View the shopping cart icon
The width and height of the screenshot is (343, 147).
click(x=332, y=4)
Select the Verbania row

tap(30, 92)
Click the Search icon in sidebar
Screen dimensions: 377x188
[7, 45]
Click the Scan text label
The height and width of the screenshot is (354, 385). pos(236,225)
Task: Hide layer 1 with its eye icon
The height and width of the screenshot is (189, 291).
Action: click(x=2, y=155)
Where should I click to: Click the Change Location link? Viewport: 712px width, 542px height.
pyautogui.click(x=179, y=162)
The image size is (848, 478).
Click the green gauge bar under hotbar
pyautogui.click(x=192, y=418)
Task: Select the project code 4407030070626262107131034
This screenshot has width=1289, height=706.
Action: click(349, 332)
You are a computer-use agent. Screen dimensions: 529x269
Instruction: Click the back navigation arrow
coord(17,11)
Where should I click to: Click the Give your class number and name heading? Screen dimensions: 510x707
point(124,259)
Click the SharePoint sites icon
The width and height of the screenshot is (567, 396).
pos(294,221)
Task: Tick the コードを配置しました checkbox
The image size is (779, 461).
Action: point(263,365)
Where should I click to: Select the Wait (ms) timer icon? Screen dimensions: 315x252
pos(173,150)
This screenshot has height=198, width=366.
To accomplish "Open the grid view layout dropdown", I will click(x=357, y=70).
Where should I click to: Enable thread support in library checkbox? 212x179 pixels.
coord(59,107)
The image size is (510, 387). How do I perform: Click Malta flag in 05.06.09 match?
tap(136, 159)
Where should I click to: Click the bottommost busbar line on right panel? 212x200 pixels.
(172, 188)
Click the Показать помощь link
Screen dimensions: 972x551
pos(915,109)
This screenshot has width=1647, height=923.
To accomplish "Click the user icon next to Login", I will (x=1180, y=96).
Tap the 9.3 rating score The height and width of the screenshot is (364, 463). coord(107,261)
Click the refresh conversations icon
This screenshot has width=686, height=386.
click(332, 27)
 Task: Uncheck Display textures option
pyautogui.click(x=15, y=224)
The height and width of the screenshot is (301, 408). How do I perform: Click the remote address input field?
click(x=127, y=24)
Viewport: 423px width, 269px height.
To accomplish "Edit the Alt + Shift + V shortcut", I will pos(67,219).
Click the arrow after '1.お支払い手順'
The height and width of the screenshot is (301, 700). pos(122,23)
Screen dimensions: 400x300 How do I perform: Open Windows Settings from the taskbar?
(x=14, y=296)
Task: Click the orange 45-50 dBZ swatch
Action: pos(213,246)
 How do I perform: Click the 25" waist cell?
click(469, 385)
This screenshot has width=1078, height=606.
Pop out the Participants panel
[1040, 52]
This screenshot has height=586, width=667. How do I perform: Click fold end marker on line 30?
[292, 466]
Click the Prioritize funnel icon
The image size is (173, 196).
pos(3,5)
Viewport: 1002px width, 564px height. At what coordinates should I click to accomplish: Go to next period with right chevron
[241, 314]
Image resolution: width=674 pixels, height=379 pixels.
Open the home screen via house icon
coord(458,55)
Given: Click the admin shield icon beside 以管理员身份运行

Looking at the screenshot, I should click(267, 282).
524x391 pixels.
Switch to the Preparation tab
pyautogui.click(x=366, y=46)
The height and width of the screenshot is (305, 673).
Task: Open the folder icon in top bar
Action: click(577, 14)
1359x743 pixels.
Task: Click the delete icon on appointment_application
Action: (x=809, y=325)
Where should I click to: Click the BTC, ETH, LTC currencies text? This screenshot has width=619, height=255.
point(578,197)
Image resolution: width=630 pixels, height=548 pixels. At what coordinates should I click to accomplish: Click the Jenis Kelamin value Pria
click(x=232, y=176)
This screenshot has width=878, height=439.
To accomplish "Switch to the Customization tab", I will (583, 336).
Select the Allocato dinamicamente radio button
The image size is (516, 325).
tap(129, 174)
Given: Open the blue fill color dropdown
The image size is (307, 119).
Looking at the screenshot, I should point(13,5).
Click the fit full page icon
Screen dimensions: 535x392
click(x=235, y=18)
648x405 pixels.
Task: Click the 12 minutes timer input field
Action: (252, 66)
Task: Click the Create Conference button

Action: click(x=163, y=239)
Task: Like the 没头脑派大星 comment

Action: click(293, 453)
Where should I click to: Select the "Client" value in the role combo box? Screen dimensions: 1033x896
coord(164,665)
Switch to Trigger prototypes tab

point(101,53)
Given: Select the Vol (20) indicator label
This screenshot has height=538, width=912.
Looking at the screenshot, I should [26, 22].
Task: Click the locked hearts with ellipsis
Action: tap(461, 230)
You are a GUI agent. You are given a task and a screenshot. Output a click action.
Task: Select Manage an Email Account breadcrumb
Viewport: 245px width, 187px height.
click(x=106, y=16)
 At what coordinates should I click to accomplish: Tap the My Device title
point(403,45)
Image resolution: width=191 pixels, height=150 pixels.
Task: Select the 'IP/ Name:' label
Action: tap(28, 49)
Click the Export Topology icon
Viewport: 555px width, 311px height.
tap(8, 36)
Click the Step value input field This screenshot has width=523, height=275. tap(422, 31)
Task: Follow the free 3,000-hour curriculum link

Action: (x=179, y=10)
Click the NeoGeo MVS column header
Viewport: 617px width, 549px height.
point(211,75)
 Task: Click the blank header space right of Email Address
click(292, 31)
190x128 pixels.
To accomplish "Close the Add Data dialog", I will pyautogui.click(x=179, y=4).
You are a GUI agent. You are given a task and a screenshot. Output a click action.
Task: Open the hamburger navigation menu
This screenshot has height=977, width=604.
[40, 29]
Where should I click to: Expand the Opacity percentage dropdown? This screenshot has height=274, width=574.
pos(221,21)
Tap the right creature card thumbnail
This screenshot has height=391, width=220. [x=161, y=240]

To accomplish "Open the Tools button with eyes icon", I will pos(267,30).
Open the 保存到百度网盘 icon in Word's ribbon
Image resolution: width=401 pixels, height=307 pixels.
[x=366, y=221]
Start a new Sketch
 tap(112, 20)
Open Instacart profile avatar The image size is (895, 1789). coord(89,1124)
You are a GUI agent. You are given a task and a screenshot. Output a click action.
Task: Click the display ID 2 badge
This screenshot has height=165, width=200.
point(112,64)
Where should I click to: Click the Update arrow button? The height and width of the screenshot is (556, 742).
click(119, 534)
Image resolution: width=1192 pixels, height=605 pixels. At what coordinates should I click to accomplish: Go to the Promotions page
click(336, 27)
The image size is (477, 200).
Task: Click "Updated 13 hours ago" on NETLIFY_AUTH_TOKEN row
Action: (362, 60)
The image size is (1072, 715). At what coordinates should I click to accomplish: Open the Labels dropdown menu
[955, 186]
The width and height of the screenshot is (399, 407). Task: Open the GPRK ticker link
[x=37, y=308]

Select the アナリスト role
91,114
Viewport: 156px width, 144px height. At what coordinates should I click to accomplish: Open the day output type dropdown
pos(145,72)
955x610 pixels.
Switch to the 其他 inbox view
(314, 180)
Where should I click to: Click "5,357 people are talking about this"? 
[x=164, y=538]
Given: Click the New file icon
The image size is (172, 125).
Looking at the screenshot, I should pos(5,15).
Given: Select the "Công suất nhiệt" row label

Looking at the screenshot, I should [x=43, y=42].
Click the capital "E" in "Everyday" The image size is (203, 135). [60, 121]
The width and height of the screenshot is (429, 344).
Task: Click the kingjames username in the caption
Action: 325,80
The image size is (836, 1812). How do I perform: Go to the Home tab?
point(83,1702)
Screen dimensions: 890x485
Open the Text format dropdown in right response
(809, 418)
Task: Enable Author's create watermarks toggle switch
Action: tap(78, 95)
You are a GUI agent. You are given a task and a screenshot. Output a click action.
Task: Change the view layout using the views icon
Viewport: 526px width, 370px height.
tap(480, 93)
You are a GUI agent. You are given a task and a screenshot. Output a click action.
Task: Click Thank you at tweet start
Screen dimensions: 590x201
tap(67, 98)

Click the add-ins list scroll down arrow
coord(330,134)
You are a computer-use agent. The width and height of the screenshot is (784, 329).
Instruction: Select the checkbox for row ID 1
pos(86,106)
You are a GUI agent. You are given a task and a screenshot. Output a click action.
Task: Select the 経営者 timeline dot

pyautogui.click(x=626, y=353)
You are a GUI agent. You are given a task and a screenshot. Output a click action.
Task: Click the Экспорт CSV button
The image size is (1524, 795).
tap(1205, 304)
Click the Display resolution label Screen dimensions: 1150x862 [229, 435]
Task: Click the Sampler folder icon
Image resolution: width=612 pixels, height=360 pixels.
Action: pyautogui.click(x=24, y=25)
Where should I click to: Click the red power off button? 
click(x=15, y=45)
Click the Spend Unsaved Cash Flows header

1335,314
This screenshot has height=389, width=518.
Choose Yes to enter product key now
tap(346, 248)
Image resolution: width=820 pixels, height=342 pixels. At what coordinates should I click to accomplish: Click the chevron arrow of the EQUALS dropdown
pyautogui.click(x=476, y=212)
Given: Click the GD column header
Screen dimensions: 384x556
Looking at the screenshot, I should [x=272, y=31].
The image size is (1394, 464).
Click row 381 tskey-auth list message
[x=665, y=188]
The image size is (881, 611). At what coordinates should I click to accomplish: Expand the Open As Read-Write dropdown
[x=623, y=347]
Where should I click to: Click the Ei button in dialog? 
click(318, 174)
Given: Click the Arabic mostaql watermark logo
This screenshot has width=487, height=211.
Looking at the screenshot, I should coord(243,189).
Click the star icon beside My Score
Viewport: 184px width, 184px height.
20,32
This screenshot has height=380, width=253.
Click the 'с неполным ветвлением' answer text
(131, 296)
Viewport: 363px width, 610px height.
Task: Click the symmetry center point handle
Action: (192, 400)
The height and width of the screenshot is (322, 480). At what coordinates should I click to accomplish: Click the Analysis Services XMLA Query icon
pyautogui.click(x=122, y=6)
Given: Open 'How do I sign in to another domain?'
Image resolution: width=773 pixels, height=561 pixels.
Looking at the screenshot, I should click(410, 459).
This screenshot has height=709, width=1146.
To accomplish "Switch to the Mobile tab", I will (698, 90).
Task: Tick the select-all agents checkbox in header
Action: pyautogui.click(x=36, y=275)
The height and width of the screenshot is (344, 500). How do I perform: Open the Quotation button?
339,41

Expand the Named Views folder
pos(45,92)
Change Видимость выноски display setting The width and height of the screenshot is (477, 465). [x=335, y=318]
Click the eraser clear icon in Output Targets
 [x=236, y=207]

= = = =

Required work
Which lines above hold the string "column"? Show each of them.

Expected output
Click the NeoGeo MVS column header
Given: Click the GD column header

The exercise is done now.